_THE PROBLEM_
Can you reproduce the R v Neale judgment from "R v Ball [1999]" up to and including "first of them.", updating it so that "respondent" becomes "Crown"?

_QUOTED TEXT_
▶
R v Neale[2004] QCA 128

 

SUPREME COURT OF QUEENSLAND

 

PARTIES:

FILE NO/S:

SC No 6 of 2004

Court of Appeal

PROCEEDING:

Sentence Application

ORIGINATING COURT:

DELIVERED EX
TEMPORE ON:


23 April 2004

DELIVERED AT:

Brisbane

HEARING DATE:

23 April 2004

JUDGES:

Davies, Williams and Jerrard JJA

Separate reasons for judgment of each member of the Court, each concurring as to the order made

ORDER:

Application for leave to appeal against sentence dismissed

CATCHWORDS:

CRIMINAL LAW - JURISDICTION, PRACTICE AND PROCEDURE - JUDGMENT AND PUNISHMENT - SENTENCE - CIRCUMSTANCES OF OFFENCE - where applicant was convicted on his own plea of guilty for production of a dangerous drug with a circumstance of aggravation and one count of possession of a dangerous drug - where dangerous drug was cannabis sativa and large quantities of the drug were found growing in applicant's house - where applicant was sentenced to 15 months imprisonment, suspended after five months - whether the sentence imposed was manifestly excessive in all the circumstances

R v Ball [1999] QCA 427;  CA No 250 of 1999, 8 October 1999, distinguished

COUNSEL:

Applicant appeared on his own behalf
M J Copley for respondent

SOLICITORS:

Applicant appeared on his own behalf
Director of Public Prosecutions (Queensland) for respondent

DAVIES JA:  The applicant was convicted on his own plea of guilty on 30 March 2004 on one count of production of a dangerous drug, cannabis sativa, between 15 October 2002 and 3 July 2003, with the circumstance of aggravation that the quantity exceeded 500 grams; and one count of possession of cannabis sativa on 2 July, 2003.  He was sentenced on the same day to 15 months imprisonment suspended after five months for an operational period of two years on the first of those counts and three months imprisonment to be served concurrently on the second.  He seeks leave to appeal against those sentences which means, in effect, the first of them.
◀
_RAW DATA_
▶
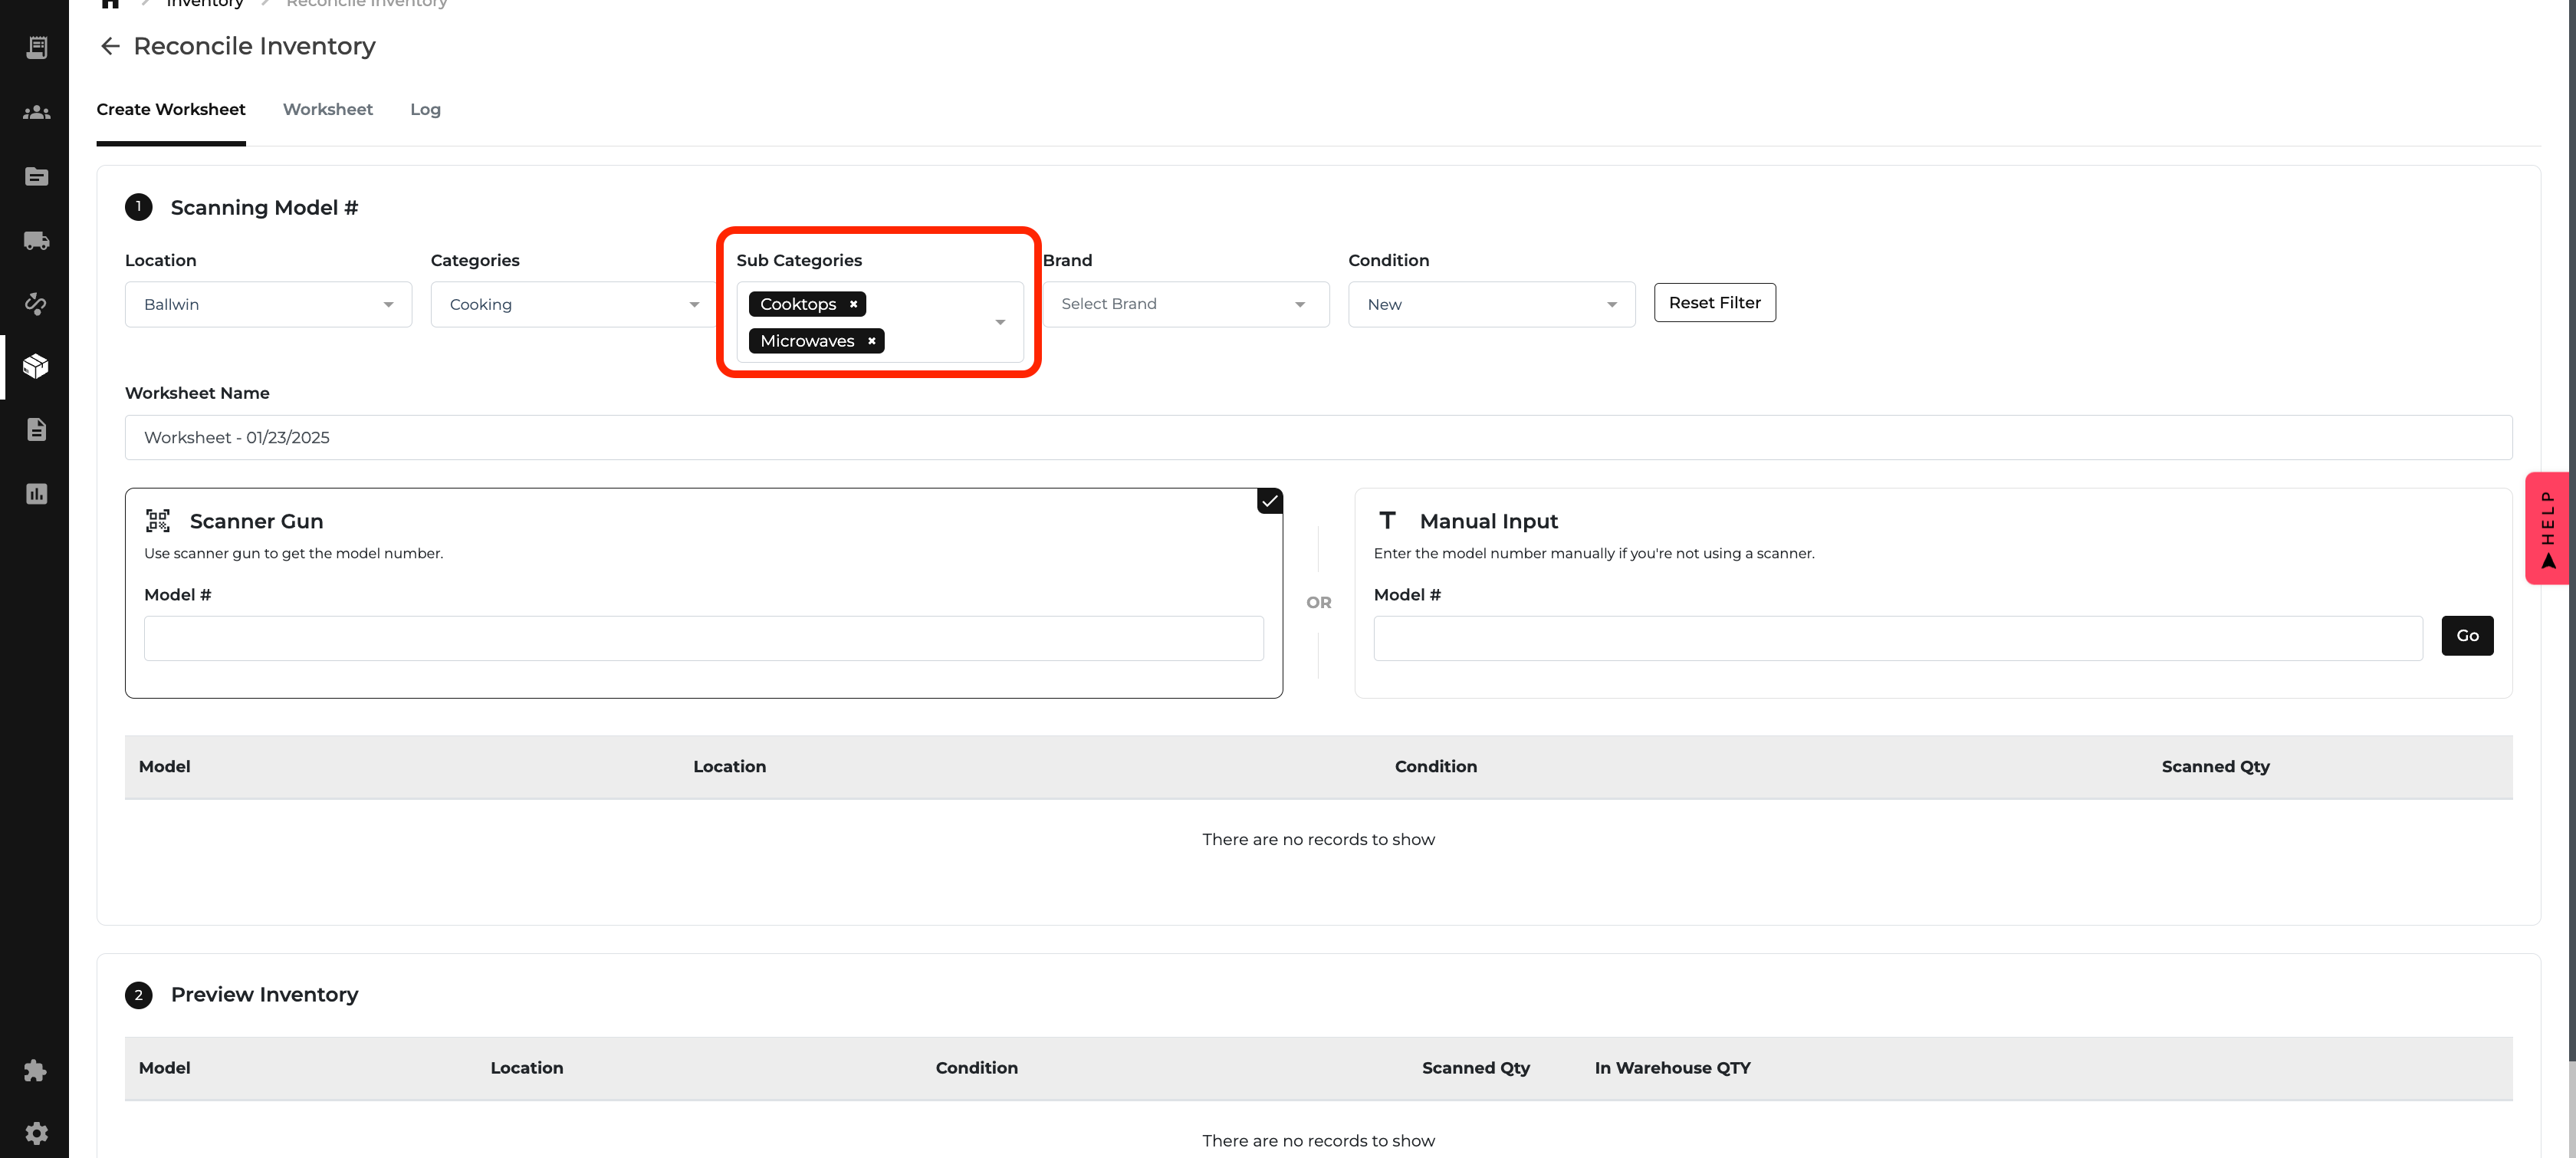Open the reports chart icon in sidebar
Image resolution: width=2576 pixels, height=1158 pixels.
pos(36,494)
◀
_EXERCISE SOLUTION_
R v Ball [1999] QCA 427;  CA No 250 of 1999, 8 October 1999, distinguished

COUNSEL:

Applicant appeared on his own behalf
M J Copley for Crown

SOLICITORS:

Applicant appeared on his own behalf
Director of Public Prosecutions (Queensland) for Crown

DAVIES JA:  The applicant was convicted on his own plea of guilty on 30 March 2004 on one count of production of a dangerous drug, cannabis sativa, between 15 October 2002 and 3 July 2003, with the circumstance of aggravation that the quantity exceeded 500 grams; and one count of possession of cannabis sativa on 2 July, 2003.  He was sentenced on the same day to 15 months imprisonment suspended after five months for an operational period of two years on the first of those counts and three months imprisonment to be served concurrently on the second.  He seeks leave to appeal against those sentences which means, in effect, the first of them.